TASK DESCRIPTION » Give back an exact copy of the lines in the records below, from the line that has "1316x905 pixels. How" through the line that has "Click the dollar icon on 10 刀 card", and nothing besides.

'''

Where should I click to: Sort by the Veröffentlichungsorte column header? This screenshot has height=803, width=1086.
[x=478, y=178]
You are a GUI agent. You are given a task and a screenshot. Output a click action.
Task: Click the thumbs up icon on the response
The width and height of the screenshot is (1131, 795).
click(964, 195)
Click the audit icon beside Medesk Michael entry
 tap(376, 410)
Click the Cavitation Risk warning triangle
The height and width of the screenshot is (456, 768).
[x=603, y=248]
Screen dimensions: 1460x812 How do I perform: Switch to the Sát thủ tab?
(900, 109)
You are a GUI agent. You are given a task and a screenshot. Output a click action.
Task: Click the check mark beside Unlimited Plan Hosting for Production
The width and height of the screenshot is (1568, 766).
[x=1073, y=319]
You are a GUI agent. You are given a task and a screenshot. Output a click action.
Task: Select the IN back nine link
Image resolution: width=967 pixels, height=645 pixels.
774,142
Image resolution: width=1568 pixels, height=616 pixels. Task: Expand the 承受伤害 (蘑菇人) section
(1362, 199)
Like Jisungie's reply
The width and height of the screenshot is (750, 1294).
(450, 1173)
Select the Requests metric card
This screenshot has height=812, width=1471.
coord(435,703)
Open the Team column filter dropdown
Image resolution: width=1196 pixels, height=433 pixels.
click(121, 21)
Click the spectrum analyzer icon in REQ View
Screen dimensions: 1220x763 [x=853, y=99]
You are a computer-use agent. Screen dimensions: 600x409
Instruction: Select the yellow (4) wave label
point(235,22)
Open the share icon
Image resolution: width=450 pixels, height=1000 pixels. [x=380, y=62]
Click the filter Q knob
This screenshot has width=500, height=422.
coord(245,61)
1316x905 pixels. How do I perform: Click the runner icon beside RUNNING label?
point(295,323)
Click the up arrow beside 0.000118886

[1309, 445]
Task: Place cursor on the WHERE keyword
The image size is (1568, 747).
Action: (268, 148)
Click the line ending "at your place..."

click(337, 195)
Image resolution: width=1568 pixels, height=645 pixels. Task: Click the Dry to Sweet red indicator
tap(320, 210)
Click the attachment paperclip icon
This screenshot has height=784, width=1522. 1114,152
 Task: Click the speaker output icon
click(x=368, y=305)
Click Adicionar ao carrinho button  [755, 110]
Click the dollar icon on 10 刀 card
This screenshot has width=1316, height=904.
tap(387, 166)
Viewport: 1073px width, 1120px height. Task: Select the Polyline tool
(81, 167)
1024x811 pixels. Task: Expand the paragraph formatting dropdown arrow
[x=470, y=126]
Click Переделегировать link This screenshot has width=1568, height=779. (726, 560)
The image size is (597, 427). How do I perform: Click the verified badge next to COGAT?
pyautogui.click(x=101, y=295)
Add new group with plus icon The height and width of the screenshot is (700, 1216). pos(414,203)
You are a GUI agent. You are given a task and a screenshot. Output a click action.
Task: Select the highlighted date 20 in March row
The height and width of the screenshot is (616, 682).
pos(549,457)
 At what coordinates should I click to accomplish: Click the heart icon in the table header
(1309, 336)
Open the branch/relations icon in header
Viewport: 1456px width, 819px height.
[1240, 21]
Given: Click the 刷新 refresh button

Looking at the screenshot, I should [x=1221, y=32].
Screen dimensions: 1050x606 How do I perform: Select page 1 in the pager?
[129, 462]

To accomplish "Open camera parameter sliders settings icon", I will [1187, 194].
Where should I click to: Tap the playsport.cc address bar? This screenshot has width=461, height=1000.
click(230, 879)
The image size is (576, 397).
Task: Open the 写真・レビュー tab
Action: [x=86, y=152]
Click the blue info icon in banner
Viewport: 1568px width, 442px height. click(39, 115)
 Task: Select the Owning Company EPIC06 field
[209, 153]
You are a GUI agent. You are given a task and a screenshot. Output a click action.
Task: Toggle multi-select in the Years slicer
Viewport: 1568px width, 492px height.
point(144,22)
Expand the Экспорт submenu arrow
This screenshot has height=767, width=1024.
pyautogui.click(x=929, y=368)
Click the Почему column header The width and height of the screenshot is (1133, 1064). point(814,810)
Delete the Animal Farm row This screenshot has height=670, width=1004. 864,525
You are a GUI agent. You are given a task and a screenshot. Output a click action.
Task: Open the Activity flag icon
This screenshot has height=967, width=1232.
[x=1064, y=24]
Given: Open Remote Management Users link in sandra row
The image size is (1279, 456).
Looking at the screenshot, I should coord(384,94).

'''

TASK SOLUTION »
1316x905 pixels. How do I perform: Click the runner icon beside RUNNING label?
point(295,323)
Click the up arrow beside 0.000118886

[1309, 445]
Task: Place cursor on the WHERE keyword
The image size is (1568, 747).
Action: (268, 148)
Click the line ending "at your place..."

click(337, 195)
Image resolution: width=1568 pixels, height=645 pixels. Task: Click the Dry to Sweet red indicator
tap(320, 210)
Click the attachment paperclip icon
This screenshot has height=784, width=1522. 1114,152
 Task: Click the speaker output icon
click(x=368, y=305)
Click Adicionar ao carrinho button  [755, 110]
Click the dollar icon on 10 刀 card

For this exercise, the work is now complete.